Number three is Lady Rhondda, eighteen 
eighty three to nineteen fifty eight, 
the daughter of First Viscount Rhondda and 
his heir not only to his title but 
his business interests as well. She grew up
as a suffragette intent on damage
and in nineteen thirteen she blew up 
a letter box for which she was imprisoned.
She went on hunger strike and was
released before completing her ful stretch.
In the First World War she joined her father
whom Lloyd George had sent to Washington 
to buy munitions. On the journey back
their ship the Lusitania was struck
by a torpedo and her ladyship
was pitched into the ocean where she clung
to driftwood until she was rescued. Hundreds
drowned. In nineteen eighteen she became 
the viscountess when daddy died but was 
excluded from the House of Lords on grounds
of sex. She fought to change this and she won
but only after she had died. There hangs 
a portrait of her in the House today
in recognition of her lifelong fight.

The fourth's the T.V. playwright Elaine Morgan
who was still contributing a column
to the Western Mail each week in twenty 
thirteen when she died aged ninety three. 
Her big success was How Green was My Valley
starring Sian Phillips, Sue Jones-Davies,
Stanley Baker in the seventies. 
Ms Davies gave an interview, recorded,
where she spoke of Morgan's intellect
and presence on the set to reassure
the awestruck younger actors like herself.
We saw her in a clip from Morgan's play
about Lloyd George in which she played the daughter
of the P.M. trying to persuade 
her mother not to be so understanding 
of her husband's infidelities. 
Morgan empathised with young and old. 
She also was an anthropologist
who wrote about and backed the curious
hypothesis of the 'aquatic ape',
which held that humankind diverted from 
the other apes by adaptation to
marine environments. We shed our hair
for streamlining in water when we swam
and walked bipedally or rather waded
to protect our head from splashing feet. 
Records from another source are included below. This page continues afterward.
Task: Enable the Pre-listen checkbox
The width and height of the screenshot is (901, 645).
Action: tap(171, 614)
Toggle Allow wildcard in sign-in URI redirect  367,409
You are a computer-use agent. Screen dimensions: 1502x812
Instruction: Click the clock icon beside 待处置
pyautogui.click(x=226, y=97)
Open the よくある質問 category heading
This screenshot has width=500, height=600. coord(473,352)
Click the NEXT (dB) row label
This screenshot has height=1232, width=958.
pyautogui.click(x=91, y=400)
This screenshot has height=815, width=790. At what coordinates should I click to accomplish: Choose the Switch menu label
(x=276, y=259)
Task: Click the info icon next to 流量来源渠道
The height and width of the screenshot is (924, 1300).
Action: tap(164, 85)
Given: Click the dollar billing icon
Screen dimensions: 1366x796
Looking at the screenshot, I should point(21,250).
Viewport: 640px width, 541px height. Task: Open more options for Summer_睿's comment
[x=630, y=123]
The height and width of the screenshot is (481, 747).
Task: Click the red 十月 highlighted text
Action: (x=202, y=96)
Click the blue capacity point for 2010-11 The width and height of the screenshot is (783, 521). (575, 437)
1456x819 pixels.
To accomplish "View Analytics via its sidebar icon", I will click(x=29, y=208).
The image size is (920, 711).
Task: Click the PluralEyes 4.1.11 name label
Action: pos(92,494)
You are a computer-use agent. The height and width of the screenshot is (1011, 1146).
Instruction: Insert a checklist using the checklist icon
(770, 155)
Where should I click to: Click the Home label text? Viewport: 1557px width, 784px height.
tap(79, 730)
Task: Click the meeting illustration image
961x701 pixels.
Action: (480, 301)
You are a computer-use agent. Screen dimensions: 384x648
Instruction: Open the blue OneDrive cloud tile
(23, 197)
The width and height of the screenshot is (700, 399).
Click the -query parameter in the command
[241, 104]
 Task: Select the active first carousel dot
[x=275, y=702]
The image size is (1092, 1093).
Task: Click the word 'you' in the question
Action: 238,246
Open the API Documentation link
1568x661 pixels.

The fifth is Betty Campbell first head teacher 
from an ethnic family in Wales.  
Born nineteen thirty-four in Tiger Bay
died twenty seventeen not far away.
She managed to get pregnant when at school 
aged seventeen and took A levels as 
a teenage mum. She married plumber Rupert
Campbell when she finished school. They'd had
three children when in nineteen sixty she
enrolled at Cardiff's teacher training college. Then,
in Tiger Bay she got a job at Mount
Stuart Primary and stayed for thirty
years, eventually becoming head.
The school shone as a beacon in the world
of multiculturalism and once
the Prince of Wales enjoyed St David's Day
as Mrs Campbell's guest and when the great
man Nelson Mandela came by, she met
him as a member of the C.R.E.
the race equality commission and
advised her students there was no one more
appropriate to follow than this former
prisoner who danced and sang and thanked
the Welsh and preached forgiveness not revenge. 

As much as this was sermon for the day.
Months later it was national news that Betty
Campbell number five had won and in
a Cardiff square a bust of her unveiled.